Um Autofahrern in Düren den Umstieg auf alternative und emissionsfreie Antriebe zu erleichtern, macht sich die CDU für eine öffentliche Wasserstofftankstelle in Düren stark. Sie sieht darin auch eine ideale Ergänzung zur Wasserstoffstrategie des Kreises. „Wir wollen daher, dass Verwaltung und Wirtschaftsförderung einen Investor für die Einrichtung und den Betrieb einer öffentlich zugänglichen Wasserstofftankstelle suchen.
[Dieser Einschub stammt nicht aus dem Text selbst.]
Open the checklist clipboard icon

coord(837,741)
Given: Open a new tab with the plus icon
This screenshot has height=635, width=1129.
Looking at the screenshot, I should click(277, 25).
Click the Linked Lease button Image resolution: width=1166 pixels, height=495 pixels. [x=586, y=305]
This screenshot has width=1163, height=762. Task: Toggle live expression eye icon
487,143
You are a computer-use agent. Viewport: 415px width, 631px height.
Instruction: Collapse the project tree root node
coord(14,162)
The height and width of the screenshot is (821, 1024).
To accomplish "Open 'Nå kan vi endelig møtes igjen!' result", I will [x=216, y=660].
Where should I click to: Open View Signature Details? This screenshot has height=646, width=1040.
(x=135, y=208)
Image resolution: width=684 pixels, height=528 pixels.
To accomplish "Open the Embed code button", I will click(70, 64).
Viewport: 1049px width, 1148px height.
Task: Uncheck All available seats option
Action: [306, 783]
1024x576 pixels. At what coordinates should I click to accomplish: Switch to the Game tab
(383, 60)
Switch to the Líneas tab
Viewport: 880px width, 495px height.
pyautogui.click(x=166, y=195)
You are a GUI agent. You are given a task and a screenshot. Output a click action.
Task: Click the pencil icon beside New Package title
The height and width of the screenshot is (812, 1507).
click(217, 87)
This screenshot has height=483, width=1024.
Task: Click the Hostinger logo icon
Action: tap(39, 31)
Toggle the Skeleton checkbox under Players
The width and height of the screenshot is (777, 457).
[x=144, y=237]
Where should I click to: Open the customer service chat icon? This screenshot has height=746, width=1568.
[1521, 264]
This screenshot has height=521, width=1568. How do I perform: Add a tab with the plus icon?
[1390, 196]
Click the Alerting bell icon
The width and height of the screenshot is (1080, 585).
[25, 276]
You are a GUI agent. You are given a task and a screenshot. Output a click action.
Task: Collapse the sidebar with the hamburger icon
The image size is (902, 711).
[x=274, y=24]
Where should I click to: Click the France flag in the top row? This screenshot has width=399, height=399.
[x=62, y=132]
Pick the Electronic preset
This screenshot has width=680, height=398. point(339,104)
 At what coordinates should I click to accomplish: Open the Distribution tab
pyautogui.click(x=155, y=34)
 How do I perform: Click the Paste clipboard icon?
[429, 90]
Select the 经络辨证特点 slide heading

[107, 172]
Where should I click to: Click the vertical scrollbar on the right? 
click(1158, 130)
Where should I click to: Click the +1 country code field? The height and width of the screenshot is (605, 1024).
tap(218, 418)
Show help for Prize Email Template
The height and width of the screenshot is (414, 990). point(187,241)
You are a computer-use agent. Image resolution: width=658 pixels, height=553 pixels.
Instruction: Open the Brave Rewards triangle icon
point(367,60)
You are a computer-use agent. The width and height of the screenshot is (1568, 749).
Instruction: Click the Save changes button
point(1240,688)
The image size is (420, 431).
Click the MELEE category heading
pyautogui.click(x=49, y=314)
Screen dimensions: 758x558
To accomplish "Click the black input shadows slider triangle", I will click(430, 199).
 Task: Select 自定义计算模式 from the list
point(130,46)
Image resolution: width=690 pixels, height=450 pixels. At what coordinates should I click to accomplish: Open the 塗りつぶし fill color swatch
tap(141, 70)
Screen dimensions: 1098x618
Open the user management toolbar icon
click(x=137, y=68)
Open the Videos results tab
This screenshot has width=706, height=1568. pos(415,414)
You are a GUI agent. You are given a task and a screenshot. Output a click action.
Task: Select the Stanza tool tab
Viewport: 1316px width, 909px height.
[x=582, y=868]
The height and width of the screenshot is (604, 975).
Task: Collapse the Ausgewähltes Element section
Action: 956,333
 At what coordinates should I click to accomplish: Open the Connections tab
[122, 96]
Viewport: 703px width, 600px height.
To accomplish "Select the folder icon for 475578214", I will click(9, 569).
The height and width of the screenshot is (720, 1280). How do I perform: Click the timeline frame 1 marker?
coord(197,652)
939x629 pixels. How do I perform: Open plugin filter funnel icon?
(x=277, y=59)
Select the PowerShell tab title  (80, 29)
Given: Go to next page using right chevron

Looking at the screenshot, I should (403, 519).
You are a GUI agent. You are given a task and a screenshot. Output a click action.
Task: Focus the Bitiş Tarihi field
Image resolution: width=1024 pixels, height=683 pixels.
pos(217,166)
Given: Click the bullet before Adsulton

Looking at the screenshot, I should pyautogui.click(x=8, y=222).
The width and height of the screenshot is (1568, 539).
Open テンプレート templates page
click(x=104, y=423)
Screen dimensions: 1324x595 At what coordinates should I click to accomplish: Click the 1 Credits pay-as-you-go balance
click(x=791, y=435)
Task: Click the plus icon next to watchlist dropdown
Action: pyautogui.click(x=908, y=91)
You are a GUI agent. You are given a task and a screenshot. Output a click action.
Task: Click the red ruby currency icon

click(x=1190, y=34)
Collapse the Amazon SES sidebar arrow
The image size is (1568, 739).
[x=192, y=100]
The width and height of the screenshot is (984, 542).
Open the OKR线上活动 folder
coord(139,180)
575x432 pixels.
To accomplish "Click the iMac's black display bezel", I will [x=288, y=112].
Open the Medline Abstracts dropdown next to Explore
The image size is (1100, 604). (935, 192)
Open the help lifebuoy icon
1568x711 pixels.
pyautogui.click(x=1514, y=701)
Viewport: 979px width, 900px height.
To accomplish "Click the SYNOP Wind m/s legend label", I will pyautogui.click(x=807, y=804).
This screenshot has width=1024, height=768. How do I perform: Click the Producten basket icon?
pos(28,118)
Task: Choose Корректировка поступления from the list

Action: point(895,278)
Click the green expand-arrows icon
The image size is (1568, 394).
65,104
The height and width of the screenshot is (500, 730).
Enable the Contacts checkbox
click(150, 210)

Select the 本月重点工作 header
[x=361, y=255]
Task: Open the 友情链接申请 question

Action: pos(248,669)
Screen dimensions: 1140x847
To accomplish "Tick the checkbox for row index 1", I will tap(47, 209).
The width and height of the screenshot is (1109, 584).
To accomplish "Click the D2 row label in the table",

Dabei sollen Fördermittel aus dem nationalen Innovationsprogramm für die Förderung der Wasserstoff- und Brennstoffzellentechnologie zur Schaffung von öffentlich zugänglichen Wasserstofftankstellen für den Straßenverkehr zu nutzen“, erläutern CDU-Fraktionsvorsitzender Stefan Weschke und Ratsherr Michael Brogmus, von dem die Anregung zu diesem Antrag ausging. „So glauben wir, dass mehr Autofahrer schneller auf diese moderne und umweltfreundliche Technologie umsteigen, wenn sie eine Wasserstofftankstelle vor der Haustür haben“, erläutert Michael Brogmus (CDU). Derzeit sind die nächsten Tankstellen in Aachen und Frechen und damit sehr weit von Düren entfernt. Die Wasserstoff- und Brennstoffzellentechnik ist eine ideale Lösung für eine schadstofffreie Mobilität. Wasserstofffahrzeuge kommen nahezu ohne Lärm und Schadstoffe auf Reichweiten von 500-800 Kilometer und können innerhalb von nur drei Minuten betankt werden. Ebenso kann die Technologie sektorenübergreifend in zahlreiche andere Systeme integriert werden, von der Haustechnik bis hin zu industriellen Anwendungen. Neben der Förderung der Elektromobilität sollte die Stadt im Sinne einer positiven Technologieoffenheit auch die Wasserstofftechnologie auf kommunaler Ebene fördern, so die CDU. Dann könne eine raschere Umstellung hin zum emissionsfreien Verkehr gelingen.